Competition increased fine root biomass in Chinese fir (Cunninghamia lanceolata) plantations in Subtropical China
Publication date: 1 March 2019
Source: Forest Ecology and Management, Volume 435
Author(s): Yingchun Liao, Houbao Fan, Xiaohua Wei, Jianping Wu, Honglang Duan, Xiaoli Fu, Wenfei Liu, Huimin Wang, Xinwu Zhan, Pu Tang, Feng Li
Fine roots play a prominent role in plants’ acquisition of nutrients and water from the soil, and their amounts and dynamics determine trees’ growth and adaptation to environmental stress. However, the relationship between fine tree roots (including absorptive roots and fine transport roots) and forest biomass or fine understory vegetation roots (understory roots) remains poorly understood, which was the main objective of this study. We selected 20 plots in Chinese fir (Cunninghamia lanceolata) plantation forests of the similar ages (23 years old on average) in different areas with various levels of forest biomass in subtropical China to assess the above-mentioned relationship. Forest biomass was used as a proxy for soil condition.

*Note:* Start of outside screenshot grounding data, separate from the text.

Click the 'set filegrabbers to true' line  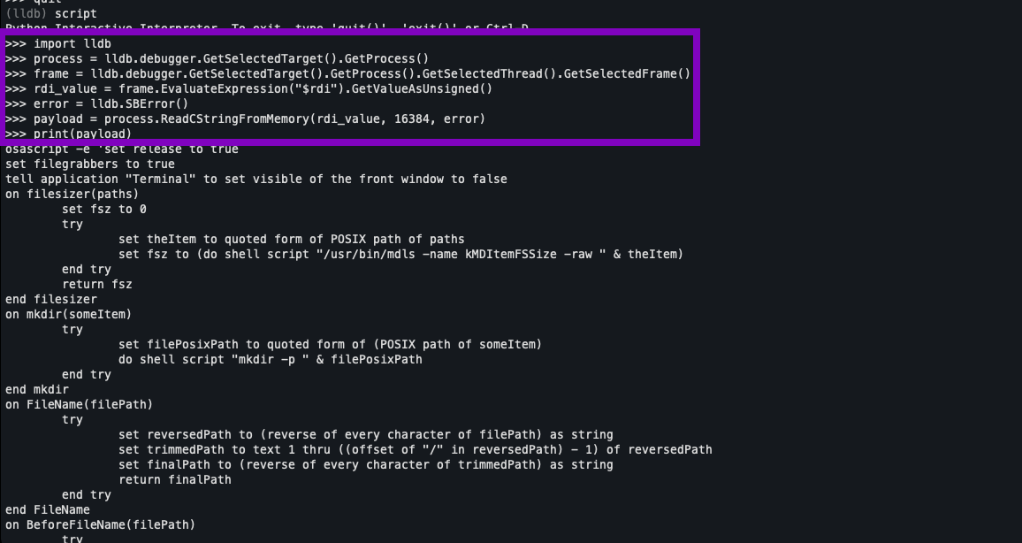point(90,164)
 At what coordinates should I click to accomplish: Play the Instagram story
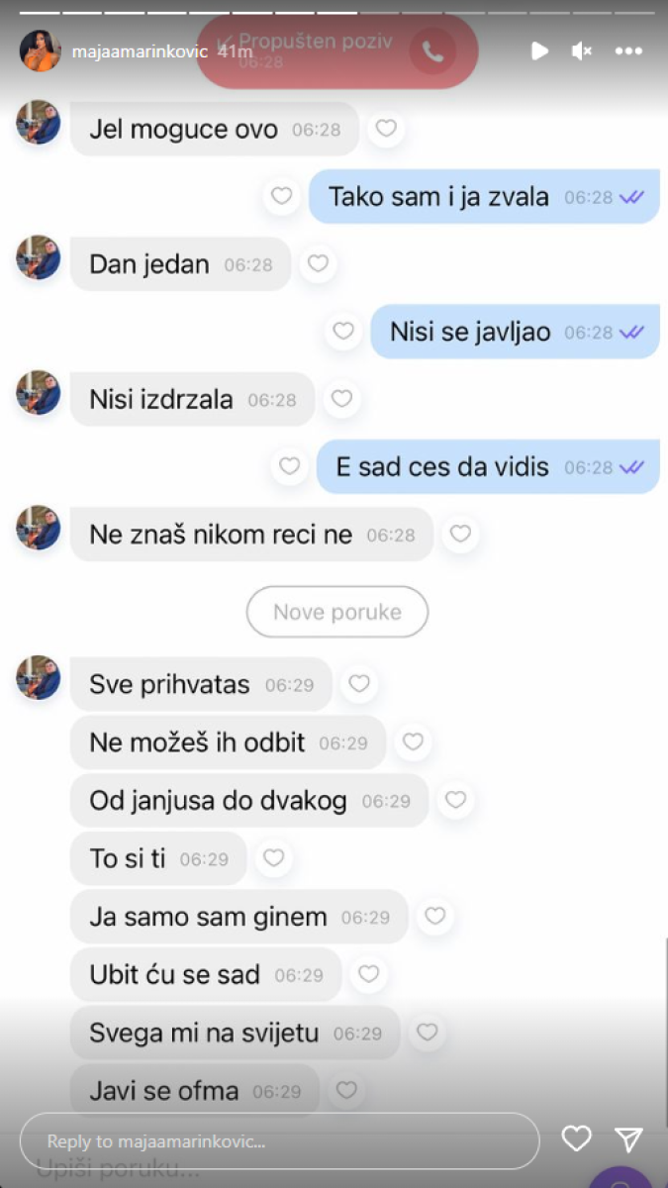click(x=538, y=50)
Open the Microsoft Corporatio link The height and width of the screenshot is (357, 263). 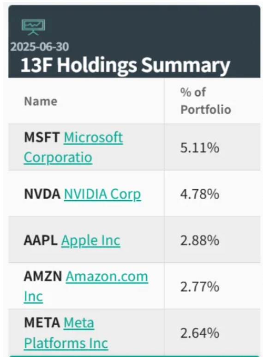[73, 148]
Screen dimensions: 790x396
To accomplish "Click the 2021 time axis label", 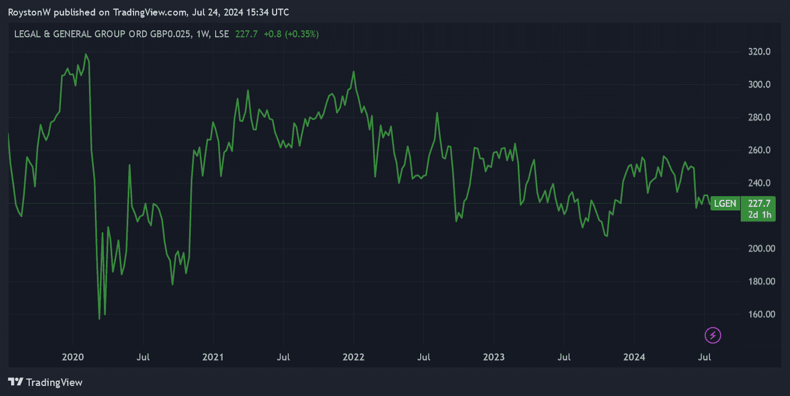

We found that all fine root biomass of trees and understory vegetation were significantly and negatively correlated with forest biomass. To our surprise, both total Chinese fir fine root biomass (absorptive roots and fine transport roots) and fine transport root biomass showed significant and positive correlations with understory root biomass. These results clearly demonstrate that fine tree root biomass is significantly promoted and increased due to competition from understory vegetation where forest biomass is low.